Additional Secretary (Asia Pacific), Ministry of Foreign Affairs

Non-Resident High Commissioner to the Solomon Islands

Spokesperson for the Ministry of Foreign Affairs
- In office August 2020 – August 2021
- Preceded by: Aisha Farooqui
- Succeeded by: Asim Iftikhar Ahmad

High Commissioner of Pakistan to Australia

Personal details
- Education: National Defense University
- Profession: Diplomat

= Zahid Hafeez Chaudhri =

Pakistani diplomat

Zahid Hafeez Chaudhri is a Pakistani diplomat with over two decades of experience in international relations. He has served in various capacities, including as the Foreign Office Spokesperson and as the Non-Resident High Commissioner to the Solomon Islands.

He studied at the National Defense University, Washington DC.

==Career==
Chaudhri has been a part of diplomatic missions for Pakistan, Washington DC and London. He served as the Director General overseeing regions including Afghanistan, Iran, and Turkey within the Ministry of Foreign Affairs. He has also contributed as the Joint Secretary for National Security within the National Security Division and as the Director General in the President's Secretariat. Currently, he holds the position of Additional Secretary responsible for the Asia Pacific region at the Ministry of Foreign Affairs.

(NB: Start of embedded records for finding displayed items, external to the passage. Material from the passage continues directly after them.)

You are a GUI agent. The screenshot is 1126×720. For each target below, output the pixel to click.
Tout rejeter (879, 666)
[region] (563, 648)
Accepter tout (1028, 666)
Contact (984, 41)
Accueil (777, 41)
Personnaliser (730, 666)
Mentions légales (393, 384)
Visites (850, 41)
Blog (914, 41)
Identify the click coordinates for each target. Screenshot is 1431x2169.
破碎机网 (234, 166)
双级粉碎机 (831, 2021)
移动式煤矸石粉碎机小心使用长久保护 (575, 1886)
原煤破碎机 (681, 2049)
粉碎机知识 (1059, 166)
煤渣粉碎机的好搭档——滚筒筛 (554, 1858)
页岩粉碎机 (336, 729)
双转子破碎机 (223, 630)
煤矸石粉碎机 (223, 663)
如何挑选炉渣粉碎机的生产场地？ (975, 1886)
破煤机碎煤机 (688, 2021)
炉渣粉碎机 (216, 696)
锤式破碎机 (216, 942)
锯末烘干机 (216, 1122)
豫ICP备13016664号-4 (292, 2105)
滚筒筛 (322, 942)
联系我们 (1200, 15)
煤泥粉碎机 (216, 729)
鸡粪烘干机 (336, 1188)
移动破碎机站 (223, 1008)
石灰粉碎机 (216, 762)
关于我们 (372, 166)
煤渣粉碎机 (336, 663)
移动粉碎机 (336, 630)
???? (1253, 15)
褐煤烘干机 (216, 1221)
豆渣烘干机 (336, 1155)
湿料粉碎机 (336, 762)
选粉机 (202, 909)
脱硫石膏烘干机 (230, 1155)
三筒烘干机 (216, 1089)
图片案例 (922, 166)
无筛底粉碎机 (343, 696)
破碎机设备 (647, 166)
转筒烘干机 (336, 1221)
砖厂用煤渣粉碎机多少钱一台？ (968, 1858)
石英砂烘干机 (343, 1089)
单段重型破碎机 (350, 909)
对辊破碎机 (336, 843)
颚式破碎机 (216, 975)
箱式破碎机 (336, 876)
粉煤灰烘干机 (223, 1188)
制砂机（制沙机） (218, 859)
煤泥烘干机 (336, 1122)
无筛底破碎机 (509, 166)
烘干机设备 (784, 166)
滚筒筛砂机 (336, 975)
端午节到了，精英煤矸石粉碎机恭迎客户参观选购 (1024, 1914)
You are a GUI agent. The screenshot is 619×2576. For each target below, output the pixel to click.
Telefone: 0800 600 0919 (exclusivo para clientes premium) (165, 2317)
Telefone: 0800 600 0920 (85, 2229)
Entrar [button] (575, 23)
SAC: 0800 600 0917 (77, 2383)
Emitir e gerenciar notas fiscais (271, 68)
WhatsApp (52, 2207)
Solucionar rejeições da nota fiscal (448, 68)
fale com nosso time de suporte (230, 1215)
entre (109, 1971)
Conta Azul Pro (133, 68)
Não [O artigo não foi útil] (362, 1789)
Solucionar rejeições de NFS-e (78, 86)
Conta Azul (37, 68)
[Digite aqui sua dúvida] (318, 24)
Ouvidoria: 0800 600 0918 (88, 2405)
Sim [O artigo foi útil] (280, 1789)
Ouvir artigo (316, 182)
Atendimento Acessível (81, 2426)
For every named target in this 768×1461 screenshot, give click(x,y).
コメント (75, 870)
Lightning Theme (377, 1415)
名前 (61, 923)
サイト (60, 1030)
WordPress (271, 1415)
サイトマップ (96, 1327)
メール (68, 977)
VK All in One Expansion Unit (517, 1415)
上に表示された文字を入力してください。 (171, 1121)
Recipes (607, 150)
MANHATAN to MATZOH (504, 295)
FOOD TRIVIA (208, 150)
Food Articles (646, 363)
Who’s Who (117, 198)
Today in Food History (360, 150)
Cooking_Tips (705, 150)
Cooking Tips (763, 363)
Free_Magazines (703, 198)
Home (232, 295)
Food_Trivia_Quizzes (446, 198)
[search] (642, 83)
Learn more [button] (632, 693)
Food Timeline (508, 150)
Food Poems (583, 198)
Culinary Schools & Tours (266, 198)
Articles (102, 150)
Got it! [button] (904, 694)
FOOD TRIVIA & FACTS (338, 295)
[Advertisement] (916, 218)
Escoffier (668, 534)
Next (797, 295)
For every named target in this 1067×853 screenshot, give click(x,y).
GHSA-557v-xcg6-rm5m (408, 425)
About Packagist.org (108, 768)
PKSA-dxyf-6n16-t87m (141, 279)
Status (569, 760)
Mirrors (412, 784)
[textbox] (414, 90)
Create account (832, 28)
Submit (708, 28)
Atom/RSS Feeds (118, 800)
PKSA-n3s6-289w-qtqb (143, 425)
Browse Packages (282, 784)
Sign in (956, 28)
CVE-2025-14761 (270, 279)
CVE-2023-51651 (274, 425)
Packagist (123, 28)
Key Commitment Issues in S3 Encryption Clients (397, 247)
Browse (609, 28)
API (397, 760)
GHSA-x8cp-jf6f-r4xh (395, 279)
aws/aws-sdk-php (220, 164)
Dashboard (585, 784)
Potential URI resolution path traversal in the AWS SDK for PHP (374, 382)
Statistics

===As foreign office spokesperson===
Chaudhry was appointed Foreign Office Spokesperson in August 2020, replacing Aisha Farooqui. He served in this position until he was succeeded by Asim Iftikhar Ahmad.

===As High Commissioner to Australia ===
In May 2021, Chaudhry was appointed High Commissioner of Pakistan to Australia. This appointment is part of a series of diplomatic assignments approved by then Prime Minister Imran Khan.

===As High Commissioner to Solomon Islands===
Chaudhry was appointed as the Non-Resident High Commissioner of Pakistan to the Solomon Islands.